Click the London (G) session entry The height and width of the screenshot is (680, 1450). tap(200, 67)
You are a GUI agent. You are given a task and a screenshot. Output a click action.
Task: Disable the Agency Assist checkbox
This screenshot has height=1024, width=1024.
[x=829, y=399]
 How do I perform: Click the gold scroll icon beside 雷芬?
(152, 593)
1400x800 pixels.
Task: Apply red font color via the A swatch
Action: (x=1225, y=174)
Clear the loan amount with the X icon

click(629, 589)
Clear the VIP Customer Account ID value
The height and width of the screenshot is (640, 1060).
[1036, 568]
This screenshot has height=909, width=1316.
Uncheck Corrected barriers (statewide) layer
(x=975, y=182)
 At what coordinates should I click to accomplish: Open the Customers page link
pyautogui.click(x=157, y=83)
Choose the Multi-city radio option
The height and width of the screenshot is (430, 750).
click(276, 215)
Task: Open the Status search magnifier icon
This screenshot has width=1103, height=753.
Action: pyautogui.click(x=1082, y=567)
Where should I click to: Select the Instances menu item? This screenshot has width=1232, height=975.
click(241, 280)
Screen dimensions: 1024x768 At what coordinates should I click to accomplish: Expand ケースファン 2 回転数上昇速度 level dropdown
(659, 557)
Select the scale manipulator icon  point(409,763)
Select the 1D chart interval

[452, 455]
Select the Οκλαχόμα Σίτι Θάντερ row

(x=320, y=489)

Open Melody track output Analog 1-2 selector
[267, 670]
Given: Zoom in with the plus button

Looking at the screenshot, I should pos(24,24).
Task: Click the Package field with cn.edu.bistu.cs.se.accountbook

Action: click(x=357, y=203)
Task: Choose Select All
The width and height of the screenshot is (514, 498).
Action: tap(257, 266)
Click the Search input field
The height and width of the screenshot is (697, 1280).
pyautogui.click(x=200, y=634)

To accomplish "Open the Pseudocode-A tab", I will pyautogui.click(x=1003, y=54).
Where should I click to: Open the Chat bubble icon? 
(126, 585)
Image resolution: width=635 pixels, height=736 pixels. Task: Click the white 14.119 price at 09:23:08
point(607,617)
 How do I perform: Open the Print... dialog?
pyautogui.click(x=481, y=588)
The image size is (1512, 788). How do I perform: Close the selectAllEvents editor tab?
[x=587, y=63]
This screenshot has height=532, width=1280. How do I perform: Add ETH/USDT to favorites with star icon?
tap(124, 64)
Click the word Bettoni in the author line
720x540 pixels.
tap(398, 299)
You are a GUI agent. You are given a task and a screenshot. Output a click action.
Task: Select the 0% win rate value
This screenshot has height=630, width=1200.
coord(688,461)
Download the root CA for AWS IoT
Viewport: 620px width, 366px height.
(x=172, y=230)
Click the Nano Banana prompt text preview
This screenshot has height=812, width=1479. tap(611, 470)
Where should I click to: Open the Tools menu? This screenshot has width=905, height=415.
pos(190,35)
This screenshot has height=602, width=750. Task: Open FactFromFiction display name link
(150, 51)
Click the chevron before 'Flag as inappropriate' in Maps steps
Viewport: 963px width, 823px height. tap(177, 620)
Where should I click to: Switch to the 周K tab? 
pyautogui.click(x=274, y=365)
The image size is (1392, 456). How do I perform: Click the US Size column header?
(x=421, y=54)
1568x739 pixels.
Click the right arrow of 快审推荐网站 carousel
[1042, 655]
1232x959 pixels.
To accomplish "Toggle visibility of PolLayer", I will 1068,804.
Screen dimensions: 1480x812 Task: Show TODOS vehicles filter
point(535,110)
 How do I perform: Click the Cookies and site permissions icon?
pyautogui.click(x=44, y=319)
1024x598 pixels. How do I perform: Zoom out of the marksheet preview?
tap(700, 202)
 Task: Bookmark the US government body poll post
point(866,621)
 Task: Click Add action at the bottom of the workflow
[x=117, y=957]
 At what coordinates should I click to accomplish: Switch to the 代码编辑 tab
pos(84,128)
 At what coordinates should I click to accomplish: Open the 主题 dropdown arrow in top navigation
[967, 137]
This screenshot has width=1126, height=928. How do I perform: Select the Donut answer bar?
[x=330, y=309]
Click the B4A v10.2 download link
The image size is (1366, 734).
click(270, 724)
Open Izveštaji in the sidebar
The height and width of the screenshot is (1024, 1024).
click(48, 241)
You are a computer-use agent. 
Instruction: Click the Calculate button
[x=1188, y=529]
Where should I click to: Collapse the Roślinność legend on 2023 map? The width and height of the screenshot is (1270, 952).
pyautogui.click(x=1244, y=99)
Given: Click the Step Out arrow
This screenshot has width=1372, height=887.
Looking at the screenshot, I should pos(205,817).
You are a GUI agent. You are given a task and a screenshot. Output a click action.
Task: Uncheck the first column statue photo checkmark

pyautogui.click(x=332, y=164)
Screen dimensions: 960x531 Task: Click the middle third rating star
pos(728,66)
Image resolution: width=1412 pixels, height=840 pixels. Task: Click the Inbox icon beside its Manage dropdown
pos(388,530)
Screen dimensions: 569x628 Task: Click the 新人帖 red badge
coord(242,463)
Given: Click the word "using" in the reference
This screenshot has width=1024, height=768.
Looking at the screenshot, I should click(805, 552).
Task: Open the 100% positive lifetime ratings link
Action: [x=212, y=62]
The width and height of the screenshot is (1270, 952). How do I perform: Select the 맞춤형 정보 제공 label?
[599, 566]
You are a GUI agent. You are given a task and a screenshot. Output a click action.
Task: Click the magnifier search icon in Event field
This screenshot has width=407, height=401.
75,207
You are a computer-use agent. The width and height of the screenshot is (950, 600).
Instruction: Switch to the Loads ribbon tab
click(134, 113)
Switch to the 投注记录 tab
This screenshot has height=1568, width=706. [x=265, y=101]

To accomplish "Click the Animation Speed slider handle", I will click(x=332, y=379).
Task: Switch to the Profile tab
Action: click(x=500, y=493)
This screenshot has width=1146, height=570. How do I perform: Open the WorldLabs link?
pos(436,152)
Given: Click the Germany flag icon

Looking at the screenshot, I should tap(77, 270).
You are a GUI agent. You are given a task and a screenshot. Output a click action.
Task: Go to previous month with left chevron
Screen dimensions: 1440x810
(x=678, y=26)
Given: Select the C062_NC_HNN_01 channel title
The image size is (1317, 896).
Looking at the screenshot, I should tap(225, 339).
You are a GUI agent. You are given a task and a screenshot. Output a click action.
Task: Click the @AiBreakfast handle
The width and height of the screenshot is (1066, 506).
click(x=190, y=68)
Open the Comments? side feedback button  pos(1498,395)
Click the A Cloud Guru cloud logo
^^^^^^^^
Reproduce the data above exactly, from the line with "1232x959 pixels." through the line with "[x=117, y=957]", including both of those lines.

**Solution to this problem**.
1232x959 pixels.
To accomplish "Toggle visibility of PolLayer", I will 1068,804.
Screen dimensions: 1480x812 Task: Show TODOS vehicles filter
point(535,110)
 How do I perform: Click the Cookies and site permissions icon?
pyautogui.click(x=44, y=319)
1024x598 pixels. How do I perform: Zoom out of the marksheet preview?
tap(700, 202)
 Task: Bookmark the US government body poll post
point(866,621)
 Task: Click Add action at the bottom of the workflow
[x=117, y=957]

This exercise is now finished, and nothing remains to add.